Ultralibéralisme arrogant ou fataliste ?
vendredi 25 novembre 2016
Quand la forme l’emporte sur le fond
Bien sûr, il y a des différences entre les deux candidats. François Fillon, tournant complètement le dos à son passé séguiniste, semble vouloir être le Thatcher français en dépassant son rival par la droite, sur le nombre de postes de fonctionnaires à supprimer, sur la libéralisation du marché du travail, ou la déconstruction de notre assurance-maladie. Mais même si Juppé a bien cherché à mettre en avant ce qui le sépare de son adversaire, souvent, les nuances étaient si dérisoires et techniques qu’elles pouvaient un peu perdre les téléspectateurs. Ce faisant, ce débat a surtout montré la très grande proximité des propositions des deux finalistes, qui ne proposent que des nuances d’ultralibéralisme.
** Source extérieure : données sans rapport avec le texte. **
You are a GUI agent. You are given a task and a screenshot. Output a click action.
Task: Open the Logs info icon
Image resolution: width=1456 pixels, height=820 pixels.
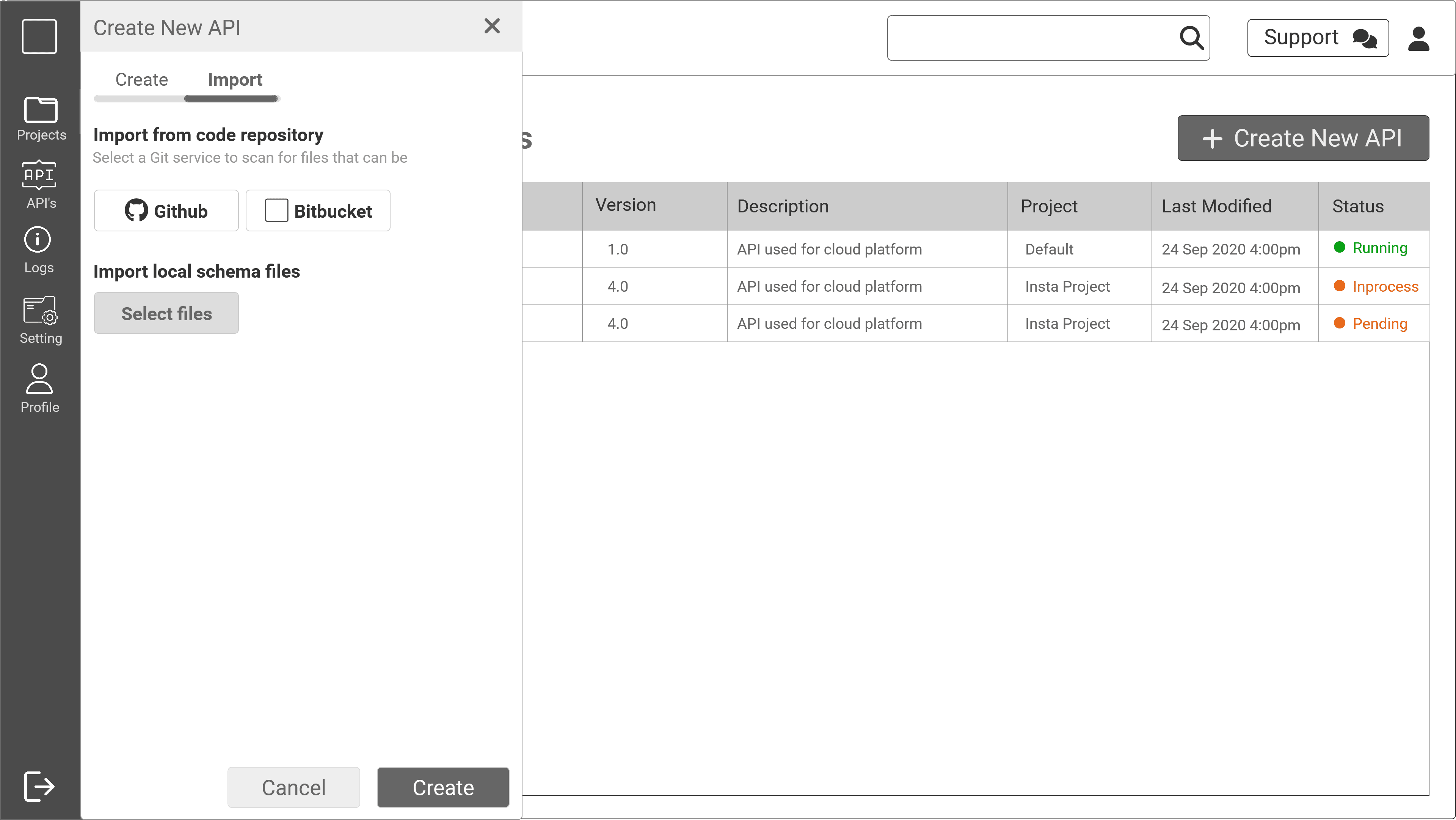pos(38,240)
Bien sûr, Fillon va encore plus loin que Juppé dans l’impasse ultralibérale mais il s’agit d’une différence dans la même logique. Du coup, la seule certitude, c’est que le candidat des Républicains proposera la politique que l’UE recommande depuis 2010 : austérité et coupes dans le service public, démantèlement du droit du travail et baisse de son prix. En somme, une amplification de la politique qui échoue depuis 2012.